Task prompt —
From the entries below, return only the lines starting at the one that contains "人民日報 (53, 2332)" and ending at the one that contains "บันเทิง (67, 1767)", exactly as they stand.

Data to process —
__________

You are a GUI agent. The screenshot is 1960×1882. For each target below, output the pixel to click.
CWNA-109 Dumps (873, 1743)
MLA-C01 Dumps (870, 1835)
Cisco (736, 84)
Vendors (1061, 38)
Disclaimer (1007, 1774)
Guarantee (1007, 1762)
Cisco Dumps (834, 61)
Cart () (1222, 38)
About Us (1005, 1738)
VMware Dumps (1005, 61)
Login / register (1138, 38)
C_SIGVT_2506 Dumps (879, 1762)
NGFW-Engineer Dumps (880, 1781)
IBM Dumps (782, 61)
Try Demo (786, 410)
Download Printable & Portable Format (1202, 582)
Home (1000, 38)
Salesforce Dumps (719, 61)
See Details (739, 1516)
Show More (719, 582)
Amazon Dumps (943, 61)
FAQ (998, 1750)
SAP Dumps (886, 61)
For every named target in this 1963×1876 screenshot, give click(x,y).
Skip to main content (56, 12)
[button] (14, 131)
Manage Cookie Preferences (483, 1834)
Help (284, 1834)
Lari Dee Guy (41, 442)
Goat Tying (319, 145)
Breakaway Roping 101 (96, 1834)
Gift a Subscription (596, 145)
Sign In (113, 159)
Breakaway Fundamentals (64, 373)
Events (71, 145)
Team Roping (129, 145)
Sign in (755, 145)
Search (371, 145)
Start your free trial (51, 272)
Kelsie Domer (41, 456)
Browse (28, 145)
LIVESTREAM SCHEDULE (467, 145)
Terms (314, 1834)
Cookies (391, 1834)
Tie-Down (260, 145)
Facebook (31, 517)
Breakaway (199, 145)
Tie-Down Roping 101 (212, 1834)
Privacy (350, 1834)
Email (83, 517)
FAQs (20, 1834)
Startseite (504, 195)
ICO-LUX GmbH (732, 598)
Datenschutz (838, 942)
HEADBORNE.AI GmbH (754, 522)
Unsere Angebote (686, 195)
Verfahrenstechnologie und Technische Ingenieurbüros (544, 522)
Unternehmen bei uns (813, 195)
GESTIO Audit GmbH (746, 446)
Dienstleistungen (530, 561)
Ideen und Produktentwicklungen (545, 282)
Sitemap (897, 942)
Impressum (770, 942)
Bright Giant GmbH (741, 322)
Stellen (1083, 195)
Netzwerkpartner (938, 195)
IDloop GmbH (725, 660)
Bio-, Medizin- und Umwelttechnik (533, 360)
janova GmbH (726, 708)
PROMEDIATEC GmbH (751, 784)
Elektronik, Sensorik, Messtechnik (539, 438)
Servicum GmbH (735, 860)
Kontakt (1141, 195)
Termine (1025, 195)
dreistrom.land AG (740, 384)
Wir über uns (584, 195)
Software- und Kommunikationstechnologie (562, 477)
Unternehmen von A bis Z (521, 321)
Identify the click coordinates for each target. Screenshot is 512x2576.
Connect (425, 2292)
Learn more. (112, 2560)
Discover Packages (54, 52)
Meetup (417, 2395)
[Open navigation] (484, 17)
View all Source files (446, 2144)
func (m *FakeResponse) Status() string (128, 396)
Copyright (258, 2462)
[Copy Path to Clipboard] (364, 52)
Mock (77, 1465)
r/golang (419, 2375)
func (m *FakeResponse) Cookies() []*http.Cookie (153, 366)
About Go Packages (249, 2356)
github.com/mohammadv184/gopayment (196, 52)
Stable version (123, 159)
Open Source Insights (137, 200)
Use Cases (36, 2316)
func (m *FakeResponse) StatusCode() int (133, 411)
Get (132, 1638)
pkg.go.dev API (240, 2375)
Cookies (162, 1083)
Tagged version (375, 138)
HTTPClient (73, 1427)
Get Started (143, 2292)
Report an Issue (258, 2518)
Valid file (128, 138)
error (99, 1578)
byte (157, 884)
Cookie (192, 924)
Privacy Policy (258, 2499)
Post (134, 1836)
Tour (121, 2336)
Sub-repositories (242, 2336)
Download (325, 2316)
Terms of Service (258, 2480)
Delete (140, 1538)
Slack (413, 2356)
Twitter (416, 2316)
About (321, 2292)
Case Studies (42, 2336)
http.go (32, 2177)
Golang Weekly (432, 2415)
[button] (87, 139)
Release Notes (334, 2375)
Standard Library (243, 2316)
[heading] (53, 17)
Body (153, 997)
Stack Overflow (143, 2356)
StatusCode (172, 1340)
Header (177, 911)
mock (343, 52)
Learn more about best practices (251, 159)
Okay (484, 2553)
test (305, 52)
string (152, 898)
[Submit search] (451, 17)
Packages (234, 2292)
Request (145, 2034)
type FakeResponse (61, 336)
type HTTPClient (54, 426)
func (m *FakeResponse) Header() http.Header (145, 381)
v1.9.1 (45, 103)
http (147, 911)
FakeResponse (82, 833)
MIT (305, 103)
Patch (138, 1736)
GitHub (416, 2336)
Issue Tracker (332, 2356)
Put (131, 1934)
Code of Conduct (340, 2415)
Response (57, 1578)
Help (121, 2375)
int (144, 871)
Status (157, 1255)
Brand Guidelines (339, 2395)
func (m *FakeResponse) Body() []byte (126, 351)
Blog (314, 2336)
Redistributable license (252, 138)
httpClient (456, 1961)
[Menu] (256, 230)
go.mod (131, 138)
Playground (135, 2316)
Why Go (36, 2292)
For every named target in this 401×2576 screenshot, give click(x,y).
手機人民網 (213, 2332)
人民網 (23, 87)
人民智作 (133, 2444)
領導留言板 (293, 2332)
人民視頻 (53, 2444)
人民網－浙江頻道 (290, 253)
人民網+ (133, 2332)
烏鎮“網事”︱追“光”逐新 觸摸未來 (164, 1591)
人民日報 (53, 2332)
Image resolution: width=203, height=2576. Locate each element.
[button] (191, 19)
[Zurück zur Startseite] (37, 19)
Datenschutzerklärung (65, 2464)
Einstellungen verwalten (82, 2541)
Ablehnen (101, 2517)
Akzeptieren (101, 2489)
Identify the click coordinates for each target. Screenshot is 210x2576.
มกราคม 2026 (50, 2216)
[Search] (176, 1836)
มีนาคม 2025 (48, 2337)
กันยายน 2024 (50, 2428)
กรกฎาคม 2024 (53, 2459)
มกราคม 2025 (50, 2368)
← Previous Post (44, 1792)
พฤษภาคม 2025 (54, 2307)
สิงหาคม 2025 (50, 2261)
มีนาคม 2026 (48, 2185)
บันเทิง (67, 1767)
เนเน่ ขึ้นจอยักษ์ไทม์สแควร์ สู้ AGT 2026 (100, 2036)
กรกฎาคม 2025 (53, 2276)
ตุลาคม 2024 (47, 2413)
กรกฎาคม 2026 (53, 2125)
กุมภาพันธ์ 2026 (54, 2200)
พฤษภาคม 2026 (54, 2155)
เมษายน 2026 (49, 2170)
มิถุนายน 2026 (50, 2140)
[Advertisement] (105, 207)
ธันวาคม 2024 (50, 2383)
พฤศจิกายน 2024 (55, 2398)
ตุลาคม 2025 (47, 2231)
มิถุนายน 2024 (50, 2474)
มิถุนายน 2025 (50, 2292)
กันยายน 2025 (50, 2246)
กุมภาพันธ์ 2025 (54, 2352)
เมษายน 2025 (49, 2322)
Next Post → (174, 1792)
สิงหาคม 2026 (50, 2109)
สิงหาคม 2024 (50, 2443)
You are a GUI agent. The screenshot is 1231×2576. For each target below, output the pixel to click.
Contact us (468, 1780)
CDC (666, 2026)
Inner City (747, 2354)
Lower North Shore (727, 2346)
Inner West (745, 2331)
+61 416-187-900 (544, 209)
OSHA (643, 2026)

__________

Solution for this task —
人民日報 (53, 2332)
Image resolution: width=203, height=2576. Locate each element.
[button] (191, 19)
[Zurück zur Startseite] (37, 19)
Datenschutzerklärung (65, 2464)
Einstellungen verwalten (82, 2541)
Ablehnen (101, 2517)
Akzeptieren (101, 2489)
Identify the click coordinates for each target. Screenshot is 210x2576.
มกราคม 2026 (50, 2216)
[Search] (176, 1836)
มีนาคม 2025 (48, 2337)
กันยายน 2024 (50, 2428)
กรกฎาคม 2024 (53, 2459)
มกราคม 2025 (50, 2368)
← Previous Post (44, 1792)
พฤษภาคม 2025 (54, 2307)
สิงหาคม 2025 (50, 2261)
มีนาคม 2026 (48, 2185)
บันเทิง (67, 1767)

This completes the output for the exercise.